Intervention de Antoine Léaument

Séance en hémicycle du mardi 30 janvier 2024 à 15h00
Création d'un homicide routier et lutte contre la violence routière — Discussion générale

Photo issue du site de l'Assemblée nationale ou de WikipediaAntoine Léaument :

Voici ce que vous écrivez dans l'exposé des motifs : « lorsqu'un conducteur prend le volant alors qu'il n'a pas le permis de conduire, qu'il a consommé de l'alcool ou des stupéfiants, lorsqu'il commet un grand excès de vitesse ou une autre violation délibérée du code de la route, et qu'il tue ou blesse gravement quelqu'un, peut-on encore parler d'accident ? » Vous répondez par la négative, et vous proposez de modifier la rédaction du code pénal pour créer l'infraction d'« homicide routier ». Et, ce faisant, vous créez une aberration juridique.

En effet, jusqu'à présent, il n'existait que deux types d'homicides dans notre droit pénal : l'homicide volontaire et l'homicide involontaire.

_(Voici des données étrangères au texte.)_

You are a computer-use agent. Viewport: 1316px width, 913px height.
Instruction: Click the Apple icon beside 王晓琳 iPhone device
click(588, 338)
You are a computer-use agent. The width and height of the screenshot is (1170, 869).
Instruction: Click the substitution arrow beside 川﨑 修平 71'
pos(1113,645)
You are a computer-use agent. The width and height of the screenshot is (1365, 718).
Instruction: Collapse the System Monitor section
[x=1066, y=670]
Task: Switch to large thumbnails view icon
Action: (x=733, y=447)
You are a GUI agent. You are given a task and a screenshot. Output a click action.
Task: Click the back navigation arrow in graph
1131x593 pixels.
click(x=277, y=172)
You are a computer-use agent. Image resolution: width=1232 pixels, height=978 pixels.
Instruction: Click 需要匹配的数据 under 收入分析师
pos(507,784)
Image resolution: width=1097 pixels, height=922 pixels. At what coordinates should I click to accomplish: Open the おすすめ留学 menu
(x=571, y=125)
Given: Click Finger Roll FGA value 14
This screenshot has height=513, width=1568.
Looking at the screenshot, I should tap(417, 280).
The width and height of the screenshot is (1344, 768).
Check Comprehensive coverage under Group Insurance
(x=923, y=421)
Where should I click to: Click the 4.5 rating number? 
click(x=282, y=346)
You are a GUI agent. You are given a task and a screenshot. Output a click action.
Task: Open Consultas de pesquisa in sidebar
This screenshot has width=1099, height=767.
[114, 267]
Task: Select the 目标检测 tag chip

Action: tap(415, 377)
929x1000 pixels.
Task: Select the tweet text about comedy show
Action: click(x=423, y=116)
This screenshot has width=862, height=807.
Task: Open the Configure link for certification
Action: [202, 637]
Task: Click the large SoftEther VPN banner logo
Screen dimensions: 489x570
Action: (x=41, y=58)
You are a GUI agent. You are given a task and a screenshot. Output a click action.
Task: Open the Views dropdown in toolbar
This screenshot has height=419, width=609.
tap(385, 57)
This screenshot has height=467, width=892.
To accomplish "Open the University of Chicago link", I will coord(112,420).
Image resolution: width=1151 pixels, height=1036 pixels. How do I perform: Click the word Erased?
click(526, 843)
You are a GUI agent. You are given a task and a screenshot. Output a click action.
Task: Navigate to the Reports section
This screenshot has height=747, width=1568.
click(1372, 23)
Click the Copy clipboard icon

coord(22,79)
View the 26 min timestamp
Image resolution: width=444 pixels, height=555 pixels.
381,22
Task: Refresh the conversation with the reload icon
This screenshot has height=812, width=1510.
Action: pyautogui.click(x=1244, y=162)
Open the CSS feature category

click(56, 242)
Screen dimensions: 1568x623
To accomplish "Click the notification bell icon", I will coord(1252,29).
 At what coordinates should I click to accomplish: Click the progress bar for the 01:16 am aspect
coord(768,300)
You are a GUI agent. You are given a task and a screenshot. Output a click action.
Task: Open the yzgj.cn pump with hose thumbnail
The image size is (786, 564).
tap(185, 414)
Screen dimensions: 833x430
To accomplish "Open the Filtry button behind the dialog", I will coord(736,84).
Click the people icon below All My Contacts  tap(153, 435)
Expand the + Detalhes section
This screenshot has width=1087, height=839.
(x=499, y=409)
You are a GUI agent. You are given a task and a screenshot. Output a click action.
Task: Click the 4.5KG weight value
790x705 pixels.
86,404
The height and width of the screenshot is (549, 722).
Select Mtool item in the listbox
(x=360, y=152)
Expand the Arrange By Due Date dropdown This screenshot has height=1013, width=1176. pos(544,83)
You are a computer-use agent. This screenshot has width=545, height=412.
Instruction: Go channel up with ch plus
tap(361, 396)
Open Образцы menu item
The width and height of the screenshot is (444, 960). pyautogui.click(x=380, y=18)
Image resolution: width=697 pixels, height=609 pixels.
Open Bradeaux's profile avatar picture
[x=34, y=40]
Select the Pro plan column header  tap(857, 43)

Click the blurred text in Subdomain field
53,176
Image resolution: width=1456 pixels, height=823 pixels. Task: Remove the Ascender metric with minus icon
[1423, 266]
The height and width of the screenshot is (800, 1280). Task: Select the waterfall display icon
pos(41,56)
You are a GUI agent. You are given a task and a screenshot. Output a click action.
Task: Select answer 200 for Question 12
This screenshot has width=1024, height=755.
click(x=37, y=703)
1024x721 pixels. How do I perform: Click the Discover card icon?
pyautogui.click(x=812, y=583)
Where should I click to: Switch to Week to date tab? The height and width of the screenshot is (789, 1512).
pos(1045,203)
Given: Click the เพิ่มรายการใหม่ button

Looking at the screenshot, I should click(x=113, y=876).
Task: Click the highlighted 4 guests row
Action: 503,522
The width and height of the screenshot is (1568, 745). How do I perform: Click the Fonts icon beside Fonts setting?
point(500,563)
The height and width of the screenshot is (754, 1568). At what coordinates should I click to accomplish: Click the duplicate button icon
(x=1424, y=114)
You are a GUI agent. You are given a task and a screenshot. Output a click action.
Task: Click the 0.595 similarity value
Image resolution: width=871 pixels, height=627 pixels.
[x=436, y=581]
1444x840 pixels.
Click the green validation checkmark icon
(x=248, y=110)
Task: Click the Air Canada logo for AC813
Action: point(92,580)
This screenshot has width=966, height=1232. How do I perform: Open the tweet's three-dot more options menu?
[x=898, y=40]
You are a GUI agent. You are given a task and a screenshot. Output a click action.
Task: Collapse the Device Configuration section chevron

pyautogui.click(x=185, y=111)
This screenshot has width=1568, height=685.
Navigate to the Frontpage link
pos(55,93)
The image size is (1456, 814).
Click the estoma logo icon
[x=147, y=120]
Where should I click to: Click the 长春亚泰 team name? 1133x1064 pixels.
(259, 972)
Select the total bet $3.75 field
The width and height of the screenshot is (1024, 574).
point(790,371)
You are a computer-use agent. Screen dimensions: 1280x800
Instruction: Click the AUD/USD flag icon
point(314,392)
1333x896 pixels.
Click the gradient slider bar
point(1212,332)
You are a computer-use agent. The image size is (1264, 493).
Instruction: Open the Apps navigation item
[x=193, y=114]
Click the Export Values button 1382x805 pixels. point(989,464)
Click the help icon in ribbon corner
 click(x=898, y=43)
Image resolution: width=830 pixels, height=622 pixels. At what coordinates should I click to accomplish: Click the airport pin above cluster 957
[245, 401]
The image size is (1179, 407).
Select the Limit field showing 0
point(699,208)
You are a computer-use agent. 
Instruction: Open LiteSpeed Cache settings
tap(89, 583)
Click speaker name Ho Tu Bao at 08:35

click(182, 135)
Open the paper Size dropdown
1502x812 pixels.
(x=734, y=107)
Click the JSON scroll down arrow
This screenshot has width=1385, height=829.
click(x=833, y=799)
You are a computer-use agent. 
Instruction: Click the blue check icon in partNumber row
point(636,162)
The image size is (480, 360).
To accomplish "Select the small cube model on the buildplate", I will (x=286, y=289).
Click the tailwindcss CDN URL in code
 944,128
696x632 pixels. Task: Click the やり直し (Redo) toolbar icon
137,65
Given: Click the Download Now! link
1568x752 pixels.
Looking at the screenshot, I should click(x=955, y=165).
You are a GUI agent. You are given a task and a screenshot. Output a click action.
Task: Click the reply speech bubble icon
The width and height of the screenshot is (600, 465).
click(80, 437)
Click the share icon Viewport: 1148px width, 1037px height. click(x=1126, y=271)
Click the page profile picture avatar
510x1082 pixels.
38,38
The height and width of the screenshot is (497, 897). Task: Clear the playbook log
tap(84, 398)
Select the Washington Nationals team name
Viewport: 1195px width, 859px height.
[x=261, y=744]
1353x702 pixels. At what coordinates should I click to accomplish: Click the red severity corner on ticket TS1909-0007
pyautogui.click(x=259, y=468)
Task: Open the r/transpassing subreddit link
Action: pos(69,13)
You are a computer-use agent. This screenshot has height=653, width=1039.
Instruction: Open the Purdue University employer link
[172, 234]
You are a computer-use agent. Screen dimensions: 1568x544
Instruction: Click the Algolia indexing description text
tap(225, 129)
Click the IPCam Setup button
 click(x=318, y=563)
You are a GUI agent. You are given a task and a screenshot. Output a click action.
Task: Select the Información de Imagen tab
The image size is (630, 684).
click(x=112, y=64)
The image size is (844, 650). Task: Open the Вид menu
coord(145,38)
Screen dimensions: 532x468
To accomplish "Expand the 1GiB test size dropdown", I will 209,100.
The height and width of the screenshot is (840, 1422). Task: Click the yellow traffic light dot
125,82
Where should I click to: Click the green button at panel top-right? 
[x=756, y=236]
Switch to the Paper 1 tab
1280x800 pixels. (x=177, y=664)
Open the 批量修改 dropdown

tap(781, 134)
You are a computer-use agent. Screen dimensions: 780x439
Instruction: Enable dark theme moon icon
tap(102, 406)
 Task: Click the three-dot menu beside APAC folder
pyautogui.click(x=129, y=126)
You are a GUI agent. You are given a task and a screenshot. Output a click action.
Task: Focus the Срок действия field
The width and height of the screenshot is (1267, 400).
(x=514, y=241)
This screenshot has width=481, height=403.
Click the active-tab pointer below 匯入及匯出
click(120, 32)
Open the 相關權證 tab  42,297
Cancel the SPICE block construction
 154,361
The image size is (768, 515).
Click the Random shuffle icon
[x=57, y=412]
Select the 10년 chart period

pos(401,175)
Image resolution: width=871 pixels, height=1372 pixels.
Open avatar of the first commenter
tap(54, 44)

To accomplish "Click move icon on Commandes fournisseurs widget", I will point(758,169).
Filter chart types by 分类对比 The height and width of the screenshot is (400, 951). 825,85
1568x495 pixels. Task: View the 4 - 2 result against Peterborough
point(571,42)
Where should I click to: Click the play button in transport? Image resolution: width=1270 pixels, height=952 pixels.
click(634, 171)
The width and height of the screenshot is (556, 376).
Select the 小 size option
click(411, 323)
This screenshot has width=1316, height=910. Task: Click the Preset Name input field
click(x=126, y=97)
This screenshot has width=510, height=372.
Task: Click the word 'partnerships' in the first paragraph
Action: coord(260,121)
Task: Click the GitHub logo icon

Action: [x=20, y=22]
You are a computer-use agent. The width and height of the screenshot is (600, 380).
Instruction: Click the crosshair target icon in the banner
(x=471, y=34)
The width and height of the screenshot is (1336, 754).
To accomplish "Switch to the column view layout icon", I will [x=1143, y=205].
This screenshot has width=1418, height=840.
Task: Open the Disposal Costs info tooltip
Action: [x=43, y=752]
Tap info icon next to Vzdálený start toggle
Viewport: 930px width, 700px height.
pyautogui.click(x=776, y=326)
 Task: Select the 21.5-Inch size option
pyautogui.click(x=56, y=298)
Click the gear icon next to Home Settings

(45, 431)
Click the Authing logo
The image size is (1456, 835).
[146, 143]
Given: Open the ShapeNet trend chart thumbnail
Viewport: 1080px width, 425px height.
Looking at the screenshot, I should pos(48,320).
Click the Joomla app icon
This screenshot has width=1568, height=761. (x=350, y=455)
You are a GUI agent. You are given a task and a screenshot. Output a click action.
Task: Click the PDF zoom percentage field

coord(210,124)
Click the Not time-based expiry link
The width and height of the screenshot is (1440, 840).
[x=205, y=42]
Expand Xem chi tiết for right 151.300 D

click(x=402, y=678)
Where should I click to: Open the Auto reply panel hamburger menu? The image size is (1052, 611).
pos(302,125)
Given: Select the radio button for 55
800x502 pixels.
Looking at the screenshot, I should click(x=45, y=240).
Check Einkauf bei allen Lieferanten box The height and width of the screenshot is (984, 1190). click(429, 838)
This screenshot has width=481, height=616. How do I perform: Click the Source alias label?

Mais en créant cette nouvelle catégorie, vous brouillez les lignes. Vous présentez l'homicide routier comme une infraction qui n'est ni vraiment volontaire ni vraiment involontaire : elle est comme suspendue entre les deux notions. Nous sommes d'accord pour dire que ceux qui prennent la route en ayant bu ou consommé des stupéfiants, ou encore qui roulent trop vite, sont des dangers publics. Mais peut-être serez-vous d'accord avec nous pour dire qu'ils ne le font pas en se disant qu'ils tueront quelqu'un ?

Pensent-ils réellement aux conséquences de leurs actes sur les autres ? Et quand ils ont bu ou consommé des stupéfiants, sont-ils même toujours en état physique de le faire ? Pensent-ils au fait qu'ils peuvent se tuer ou tuer les autres ? C'est la question qui est posée.

Votre proposition de loi ne satisfera pas l'un des arguments que vous avancez pour la justifier. Vous écrivez que « la création de ces infractions autonomes et spécifiques est nécessaire pour mieux responsabiliser les auteurs de ces comportements volontairement dangereux au volant ». Tout est dans le « volontairement ». En effet, prendre le volant constitue un comportement dangereux, mais les conséquences dramatiques et même mortelles qui peuvent en découler sont, elles, involontaires. Du reste, les sanctions qui punissent durement ces comportements morbides existent déjà dans notre code pénal. Dès lors, pour être efficace, il faut agir sur l'acte volontaire et non pas seulement qualifier le résultat involontaire. Ce sont les campagnes de prévention et les politiques de sécurité routière qui produisent le meilleur résultat ; ce ne sont pas les mots choisis.

Reste votre second argument, qui est le plus important à nos yeux : répondre à l'attente des familles qui ont perdu un proche. Vous écrivez que la qualification d'homicide involontaire « est très mal vécue par les victimes et familles de victimes ». Nous ressentons tous la même émotion face à ces drames. Chacun comprend la dimension symbolique forte de votre proposition de loi. Et la politique est, souvent, une affaire de symboles.

Néanmoins, voici ce qui nous retient de vous suivre, en notre qualité de législateurs. Je l'ai dit, vous créez une catégorie impossible. Sur le plan juridique ou philosophique, le résultat d'un acte humain, fût-il un homicide, est nécessairement soit volontaire soit involontaire ; rien n'existe entre les deux. Soit je commets une action avec l'objectif d'en récolter les effets désirés, et alors mon acte est volontaire ; soit je commets une action qui entraîne des conséquences non désirées, et alors on ne peut que qualifier d'involontaire le lien entre mon acte et celles-ci. Entre les deux, il n'existe aucune qualification juridique.